Problem description: What is wanted is every record, duplicated word for word.

────────────────

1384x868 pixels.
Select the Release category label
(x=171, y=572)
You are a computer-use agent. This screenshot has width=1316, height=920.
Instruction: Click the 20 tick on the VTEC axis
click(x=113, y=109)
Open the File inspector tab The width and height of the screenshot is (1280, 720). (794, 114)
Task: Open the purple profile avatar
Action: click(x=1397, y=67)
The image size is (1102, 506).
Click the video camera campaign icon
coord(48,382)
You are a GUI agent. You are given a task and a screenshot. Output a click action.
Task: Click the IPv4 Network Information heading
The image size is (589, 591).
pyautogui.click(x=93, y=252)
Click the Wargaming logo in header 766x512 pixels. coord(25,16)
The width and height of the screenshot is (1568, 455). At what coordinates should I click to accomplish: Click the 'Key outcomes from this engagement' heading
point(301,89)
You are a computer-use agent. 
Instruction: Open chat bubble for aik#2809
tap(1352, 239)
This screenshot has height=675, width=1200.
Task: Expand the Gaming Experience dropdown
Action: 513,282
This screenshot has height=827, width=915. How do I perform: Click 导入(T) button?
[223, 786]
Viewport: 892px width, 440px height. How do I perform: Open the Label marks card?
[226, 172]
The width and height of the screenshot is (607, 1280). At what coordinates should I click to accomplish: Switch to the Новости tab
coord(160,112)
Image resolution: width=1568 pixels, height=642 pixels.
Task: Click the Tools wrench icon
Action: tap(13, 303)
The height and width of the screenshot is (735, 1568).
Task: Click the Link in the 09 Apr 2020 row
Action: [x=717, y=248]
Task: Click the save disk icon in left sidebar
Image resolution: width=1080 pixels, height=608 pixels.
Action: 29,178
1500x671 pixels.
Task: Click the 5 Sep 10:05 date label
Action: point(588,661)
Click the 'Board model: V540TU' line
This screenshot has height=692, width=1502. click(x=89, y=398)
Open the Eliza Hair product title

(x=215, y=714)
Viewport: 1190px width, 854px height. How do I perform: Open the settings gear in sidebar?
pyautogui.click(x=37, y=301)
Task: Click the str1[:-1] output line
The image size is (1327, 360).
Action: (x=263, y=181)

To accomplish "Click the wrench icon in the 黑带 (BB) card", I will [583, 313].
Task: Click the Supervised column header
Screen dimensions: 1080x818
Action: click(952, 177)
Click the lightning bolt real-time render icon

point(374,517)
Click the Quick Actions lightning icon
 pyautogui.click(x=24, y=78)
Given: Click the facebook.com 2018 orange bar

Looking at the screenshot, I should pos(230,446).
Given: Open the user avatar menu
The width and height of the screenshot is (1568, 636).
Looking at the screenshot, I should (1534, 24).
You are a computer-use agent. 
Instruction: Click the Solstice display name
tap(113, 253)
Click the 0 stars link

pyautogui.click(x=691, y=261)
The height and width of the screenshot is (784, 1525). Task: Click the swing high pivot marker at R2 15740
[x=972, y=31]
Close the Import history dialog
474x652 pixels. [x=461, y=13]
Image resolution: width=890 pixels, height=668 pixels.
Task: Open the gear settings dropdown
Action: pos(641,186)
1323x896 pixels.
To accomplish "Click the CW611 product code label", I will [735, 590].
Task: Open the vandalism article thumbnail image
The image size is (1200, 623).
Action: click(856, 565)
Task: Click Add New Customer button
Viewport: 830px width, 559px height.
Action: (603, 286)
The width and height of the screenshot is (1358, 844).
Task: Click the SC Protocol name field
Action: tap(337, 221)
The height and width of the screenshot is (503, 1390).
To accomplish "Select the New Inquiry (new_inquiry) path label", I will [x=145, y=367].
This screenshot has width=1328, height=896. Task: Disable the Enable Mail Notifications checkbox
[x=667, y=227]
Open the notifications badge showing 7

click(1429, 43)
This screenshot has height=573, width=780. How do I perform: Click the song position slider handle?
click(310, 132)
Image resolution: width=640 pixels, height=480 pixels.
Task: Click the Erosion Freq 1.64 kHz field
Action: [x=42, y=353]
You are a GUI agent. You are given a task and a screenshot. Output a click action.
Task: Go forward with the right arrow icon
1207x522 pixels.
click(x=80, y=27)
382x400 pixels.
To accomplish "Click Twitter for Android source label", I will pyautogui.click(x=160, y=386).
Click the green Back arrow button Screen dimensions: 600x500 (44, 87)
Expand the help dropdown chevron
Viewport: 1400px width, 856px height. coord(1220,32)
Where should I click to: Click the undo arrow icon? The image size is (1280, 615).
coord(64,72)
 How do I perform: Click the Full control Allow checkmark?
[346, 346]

────────────────

Output below:
1384x868 pixels.
Select the Release category label
(x=171, y=572)
You are a computer-use agent. This screenshot has width=1316, height=920.
Instruction: Click the 20 tick on the VTEC axis
click(x=113, y=109)
Open the File inspector tab The width and height of the screenshot is (1280, 720). (794, 114)
Task: Open the purple profile avatar
Action: click(x=1397, y=67)
The image size is (1102, 506).
Click the video camera campaign icon
coord(48,382)
You are a GUI agent. You are given a task and a screenshot. Output a click action.
Task: Click the IPv4 Network Information heading
The image size is (589, 591).
pyautogui.click(x=93, y=252)
Click the Wargaming logo in header 766x512 pixels. coord(25,16)
The width and height of the screenshot is (1568, 455). At what coordinates should I click to accomplish: Click the 'Key outcomes from this engagement' heading
point(301,89)
You are a computer-use agent. 
Instruction: Open chat bubble for aik#2809
tap(1352, 239)
This screenshot has height=675, width=1200.
Task: Expand the Gaming Experience dropdown
Action: 513,282
This screenshot has height=827, width=915. How do I perform: Click 导入(T) button?
[223, 786]
Viewport: 892px width, 440px height. How do I perform: Open the Label marks card?
[226, 172]
The width and height of the screenshot is (607, 1280). At what coordinates should I click to accomplish: Switch to the Новости tab
coord(160,112)
Image resolution: width=1568 pixels, height=642 pixels.
Task: Click the Tools wrench icon
Action: tap(13, 303)
The height and width of the screenshot is (735, 1568).
Task: Click the Link in the 09 Apr 2020 row
Action: [x=717, y=248]
Task: Click the save disk icon in left sidebar
Image resolution: width=1080 pixels, height=608 pixels.
Action: 29,178
1500x671 pixels.
Task: Click the 5 Sep 10:05 date label
Action: point(588,661)
Click the 'Board model: V540TU' line
This screenshot has height=692, width=1502. click(x=89, y=398)
Open the Eliza Hair product title

(x=215, y=714)
Viewport: 1190px width, 854px height. How do I perform: Open the settings gear in sidebar?
pyautogui.click(x=37, y=301)
Task: Click the str1[:-1] output line
The image size is (1327, 360).
Action: (x=263, y=181)

To accomplish "Click the wrench icon in the 黑带 (BB) card", I will [583, 313].
Task: Click the Supervised column header
Screen dimensions: 1080x818
Action: click(952, 177)
Click the lightning bolt real-time render icon

point(374,517)
Click the Quick Actions lightning icon
 pyautogui.click(x=24, y=78)
Given: Click the facebook.com 2018 orange bar

Looking at the screenshot, I should pos(230,446).
Given: Open the user avatar menu
The width and height of the screenshot is (1568, 636).
Looking at the screenshot, I should (1534, 24).
You are a computer-use agent. 
Instruction: Click the Solstice display name
tap(113, 253)
Click the 0 stars link

pyautogui.click(x=691, y=261)
The height and width of the screenshot is (784, 1525). Task: Click the swing high pivot marker at R2 15740
[x=972, y=31]
Close the Import history dialog
474x652 pixels. [x=461, y=13]
Image resolution: width=890 pixels, height=668 pixels.
Task: Open the gear settings dropdown
Action: pos(641,186)
1323x896 pixels.
To accomplish "Click the CW611 product code label", I will [735, 590].
Task: Open the vandalism article thumbnail image
The image size is (1200, 623).
Action: click(856, 565)
Task: Click Add New Customer button
Viewport: 830px width, 559px height.
Action: (603, 286)
The width and height of the screenshot is (1358, 844).
Task: Click the SC Protocol name field
Action: tap(337, 221)
The height and width of the screenshot is (503, 1390).
To accomplish "Select the New Inquiry (new_inquiry) path label", I will [x=145, y=367].
This screenshot has width=1328, height=896. Task: Disable the Enable Mail Notifications checkbox
[x=667, y=227]
Open the notifications badge showing 7

click(1429, 43)
This screenshot has height=573, width=780. How do I perform: Click the song position slider handle?
click(310, 132)
Image resolution: width=640 pixels, height=480 pixels.
Task: Click the Erosion Freq 1.64 kHz field
Action: [x=42, y=353]
You are a GUI agent. You are given a task and a screenshot. Output a click action.
Task: Go forward with the right arrow icon
1207x522 pixels.
click(x=80, y=27)
382x400 pixels.
To accomplish "Click Twitter for Android source label", I will pyautogui.click(x=160, y=386).
Click the green Back arrow button Screen dimensions: 600x500 (44, 87)
Expand the help dropdown chevron
Viewport: 1400px width, 856px height. coord(1220,32)
Where should I click to: Click the undo arrow icon? The image size is (1280, 615).
coord(64,72)
 How do I perform: Click the Full control Allow checkmark?
[346, 346]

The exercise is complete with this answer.